- **PROVIDED RECORDS**:
|---|
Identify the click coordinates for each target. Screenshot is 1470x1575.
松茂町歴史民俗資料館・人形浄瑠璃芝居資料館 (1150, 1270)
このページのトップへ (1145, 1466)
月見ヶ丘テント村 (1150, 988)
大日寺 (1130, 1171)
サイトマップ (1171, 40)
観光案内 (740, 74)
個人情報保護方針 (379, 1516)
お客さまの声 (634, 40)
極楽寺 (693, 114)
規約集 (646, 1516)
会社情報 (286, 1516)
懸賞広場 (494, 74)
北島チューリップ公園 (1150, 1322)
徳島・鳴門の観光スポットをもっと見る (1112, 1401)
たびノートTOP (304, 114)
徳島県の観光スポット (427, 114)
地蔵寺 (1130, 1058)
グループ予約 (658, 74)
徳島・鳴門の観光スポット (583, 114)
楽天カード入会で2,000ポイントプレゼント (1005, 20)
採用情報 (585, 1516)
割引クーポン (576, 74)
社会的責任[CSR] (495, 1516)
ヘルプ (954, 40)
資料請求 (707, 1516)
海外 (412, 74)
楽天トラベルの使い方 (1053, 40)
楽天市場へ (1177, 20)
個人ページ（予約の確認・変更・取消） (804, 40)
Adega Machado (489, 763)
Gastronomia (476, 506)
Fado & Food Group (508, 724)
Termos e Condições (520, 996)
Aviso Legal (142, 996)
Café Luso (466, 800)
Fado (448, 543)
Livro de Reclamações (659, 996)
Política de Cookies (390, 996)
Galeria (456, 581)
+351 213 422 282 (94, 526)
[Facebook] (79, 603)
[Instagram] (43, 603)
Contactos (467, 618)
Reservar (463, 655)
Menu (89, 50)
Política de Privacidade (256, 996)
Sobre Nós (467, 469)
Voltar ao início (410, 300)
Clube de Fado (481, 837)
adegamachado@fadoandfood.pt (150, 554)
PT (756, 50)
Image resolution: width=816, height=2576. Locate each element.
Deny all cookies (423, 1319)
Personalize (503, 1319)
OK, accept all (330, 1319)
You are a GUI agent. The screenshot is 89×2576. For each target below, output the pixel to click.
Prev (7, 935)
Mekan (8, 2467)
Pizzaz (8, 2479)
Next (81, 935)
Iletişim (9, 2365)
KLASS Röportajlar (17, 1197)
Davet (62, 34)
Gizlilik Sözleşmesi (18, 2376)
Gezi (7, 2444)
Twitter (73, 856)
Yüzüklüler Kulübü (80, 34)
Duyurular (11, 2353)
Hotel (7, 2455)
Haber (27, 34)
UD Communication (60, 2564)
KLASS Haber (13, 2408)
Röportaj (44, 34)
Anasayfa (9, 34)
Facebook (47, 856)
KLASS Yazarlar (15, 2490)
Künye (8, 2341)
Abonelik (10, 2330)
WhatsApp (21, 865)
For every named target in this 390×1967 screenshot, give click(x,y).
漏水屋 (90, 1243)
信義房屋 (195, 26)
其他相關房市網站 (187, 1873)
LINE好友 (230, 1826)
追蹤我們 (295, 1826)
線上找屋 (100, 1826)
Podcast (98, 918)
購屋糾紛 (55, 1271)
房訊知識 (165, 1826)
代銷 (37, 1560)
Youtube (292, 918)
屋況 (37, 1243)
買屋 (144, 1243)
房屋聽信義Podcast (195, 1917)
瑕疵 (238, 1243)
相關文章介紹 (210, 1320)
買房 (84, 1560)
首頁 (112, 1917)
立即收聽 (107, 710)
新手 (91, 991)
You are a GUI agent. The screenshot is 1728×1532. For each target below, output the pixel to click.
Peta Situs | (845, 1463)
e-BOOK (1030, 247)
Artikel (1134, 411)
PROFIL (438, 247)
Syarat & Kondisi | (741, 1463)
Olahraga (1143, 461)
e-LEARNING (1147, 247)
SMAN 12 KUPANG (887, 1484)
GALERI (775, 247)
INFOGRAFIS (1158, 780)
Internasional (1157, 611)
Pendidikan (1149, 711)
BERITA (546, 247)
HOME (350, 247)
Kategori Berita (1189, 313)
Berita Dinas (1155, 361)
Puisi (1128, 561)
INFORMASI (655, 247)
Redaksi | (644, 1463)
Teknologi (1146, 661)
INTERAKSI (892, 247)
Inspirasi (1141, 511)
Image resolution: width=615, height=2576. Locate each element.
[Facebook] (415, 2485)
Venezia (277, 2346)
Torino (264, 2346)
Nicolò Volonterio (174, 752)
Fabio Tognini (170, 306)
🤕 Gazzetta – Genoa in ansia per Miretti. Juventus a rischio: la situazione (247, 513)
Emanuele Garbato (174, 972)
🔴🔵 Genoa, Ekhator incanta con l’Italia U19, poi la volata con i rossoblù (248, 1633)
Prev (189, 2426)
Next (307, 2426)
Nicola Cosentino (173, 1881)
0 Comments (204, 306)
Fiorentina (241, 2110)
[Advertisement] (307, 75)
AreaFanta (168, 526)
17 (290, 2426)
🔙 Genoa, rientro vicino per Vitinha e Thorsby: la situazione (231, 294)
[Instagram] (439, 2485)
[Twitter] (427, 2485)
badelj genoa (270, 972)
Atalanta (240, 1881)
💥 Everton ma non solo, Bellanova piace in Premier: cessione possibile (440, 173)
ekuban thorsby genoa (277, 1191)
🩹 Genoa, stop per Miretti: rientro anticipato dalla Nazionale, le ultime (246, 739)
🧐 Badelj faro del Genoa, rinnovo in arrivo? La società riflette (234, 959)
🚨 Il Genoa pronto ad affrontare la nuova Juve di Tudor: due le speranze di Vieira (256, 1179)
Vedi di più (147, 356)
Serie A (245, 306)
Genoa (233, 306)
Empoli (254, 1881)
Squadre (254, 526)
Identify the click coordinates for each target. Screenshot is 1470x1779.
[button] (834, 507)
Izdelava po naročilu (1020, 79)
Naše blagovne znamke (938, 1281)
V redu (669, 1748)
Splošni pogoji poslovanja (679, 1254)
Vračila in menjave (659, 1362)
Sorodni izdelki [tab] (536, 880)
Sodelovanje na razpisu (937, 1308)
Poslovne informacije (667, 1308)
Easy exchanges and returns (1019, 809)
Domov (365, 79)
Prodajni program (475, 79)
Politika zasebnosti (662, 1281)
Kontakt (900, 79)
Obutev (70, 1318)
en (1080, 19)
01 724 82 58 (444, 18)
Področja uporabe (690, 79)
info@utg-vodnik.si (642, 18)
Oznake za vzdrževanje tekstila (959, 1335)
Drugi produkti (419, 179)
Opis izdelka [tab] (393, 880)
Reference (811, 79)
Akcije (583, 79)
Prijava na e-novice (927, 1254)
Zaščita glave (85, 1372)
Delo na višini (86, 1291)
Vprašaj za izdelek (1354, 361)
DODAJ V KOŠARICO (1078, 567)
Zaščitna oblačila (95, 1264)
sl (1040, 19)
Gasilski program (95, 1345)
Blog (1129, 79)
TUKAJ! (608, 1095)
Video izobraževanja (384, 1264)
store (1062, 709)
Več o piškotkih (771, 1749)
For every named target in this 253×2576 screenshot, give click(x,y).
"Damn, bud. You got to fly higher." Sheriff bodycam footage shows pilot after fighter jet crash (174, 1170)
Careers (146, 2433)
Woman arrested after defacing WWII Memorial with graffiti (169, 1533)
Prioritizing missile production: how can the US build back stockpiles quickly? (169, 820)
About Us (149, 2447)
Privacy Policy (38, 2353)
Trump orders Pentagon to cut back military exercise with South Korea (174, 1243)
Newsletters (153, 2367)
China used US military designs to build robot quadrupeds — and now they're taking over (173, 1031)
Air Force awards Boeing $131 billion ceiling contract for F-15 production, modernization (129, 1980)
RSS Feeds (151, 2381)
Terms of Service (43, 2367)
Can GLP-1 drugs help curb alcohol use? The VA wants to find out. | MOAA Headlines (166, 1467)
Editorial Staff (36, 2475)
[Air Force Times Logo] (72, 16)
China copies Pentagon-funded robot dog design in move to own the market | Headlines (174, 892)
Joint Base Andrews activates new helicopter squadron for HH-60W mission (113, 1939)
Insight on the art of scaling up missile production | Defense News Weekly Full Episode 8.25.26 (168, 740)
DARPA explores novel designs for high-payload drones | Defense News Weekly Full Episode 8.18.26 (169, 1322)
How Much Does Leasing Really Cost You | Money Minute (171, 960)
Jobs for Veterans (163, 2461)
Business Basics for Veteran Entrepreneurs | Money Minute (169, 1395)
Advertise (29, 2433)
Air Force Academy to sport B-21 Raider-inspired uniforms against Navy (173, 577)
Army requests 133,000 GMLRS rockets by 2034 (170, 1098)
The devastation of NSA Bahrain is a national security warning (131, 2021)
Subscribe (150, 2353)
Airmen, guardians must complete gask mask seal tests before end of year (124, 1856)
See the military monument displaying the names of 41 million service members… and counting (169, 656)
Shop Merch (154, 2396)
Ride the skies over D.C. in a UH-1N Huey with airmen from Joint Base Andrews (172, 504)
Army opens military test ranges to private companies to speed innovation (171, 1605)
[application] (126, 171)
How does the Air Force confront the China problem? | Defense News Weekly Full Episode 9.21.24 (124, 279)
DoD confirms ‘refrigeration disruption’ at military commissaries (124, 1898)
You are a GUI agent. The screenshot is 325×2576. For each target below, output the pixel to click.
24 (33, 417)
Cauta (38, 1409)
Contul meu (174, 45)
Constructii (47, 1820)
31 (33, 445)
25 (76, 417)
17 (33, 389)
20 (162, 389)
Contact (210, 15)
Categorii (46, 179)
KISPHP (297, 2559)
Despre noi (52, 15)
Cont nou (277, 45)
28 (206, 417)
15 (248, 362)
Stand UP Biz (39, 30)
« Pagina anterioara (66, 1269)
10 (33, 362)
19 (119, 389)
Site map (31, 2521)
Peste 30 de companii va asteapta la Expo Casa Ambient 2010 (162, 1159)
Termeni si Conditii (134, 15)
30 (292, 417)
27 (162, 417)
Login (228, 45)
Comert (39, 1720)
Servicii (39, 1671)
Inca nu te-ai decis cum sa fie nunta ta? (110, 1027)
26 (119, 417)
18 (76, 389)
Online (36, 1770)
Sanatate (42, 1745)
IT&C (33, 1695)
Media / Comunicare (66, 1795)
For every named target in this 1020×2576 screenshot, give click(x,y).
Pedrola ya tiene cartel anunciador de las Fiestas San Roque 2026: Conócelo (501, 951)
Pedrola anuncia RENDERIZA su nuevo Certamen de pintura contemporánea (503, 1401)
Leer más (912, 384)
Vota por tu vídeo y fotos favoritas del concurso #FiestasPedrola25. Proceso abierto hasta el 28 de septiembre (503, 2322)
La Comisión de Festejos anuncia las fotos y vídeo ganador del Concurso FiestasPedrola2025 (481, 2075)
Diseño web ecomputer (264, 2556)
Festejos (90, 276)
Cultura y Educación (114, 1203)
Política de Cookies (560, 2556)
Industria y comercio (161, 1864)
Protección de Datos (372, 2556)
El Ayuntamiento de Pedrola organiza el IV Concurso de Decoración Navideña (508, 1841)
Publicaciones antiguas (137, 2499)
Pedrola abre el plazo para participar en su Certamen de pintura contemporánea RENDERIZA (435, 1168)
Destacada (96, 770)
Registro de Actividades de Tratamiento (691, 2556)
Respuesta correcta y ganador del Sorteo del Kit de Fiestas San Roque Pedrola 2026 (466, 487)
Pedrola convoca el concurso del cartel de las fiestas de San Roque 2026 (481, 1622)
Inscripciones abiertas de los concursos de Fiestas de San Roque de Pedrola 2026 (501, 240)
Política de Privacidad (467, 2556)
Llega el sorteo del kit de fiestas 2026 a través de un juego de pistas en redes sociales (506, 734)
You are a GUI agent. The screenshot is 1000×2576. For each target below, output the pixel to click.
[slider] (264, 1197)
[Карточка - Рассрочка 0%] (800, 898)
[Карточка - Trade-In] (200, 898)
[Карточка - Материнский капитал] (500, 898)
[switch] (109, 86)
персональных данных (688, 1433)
|---|
- **WHAT THE EXERCISE ASKS**: Looking at the records above, report how many lines contain the word "fotos". Answer with the number only.

- **ANSWER TO THIS EXERCISE**: 2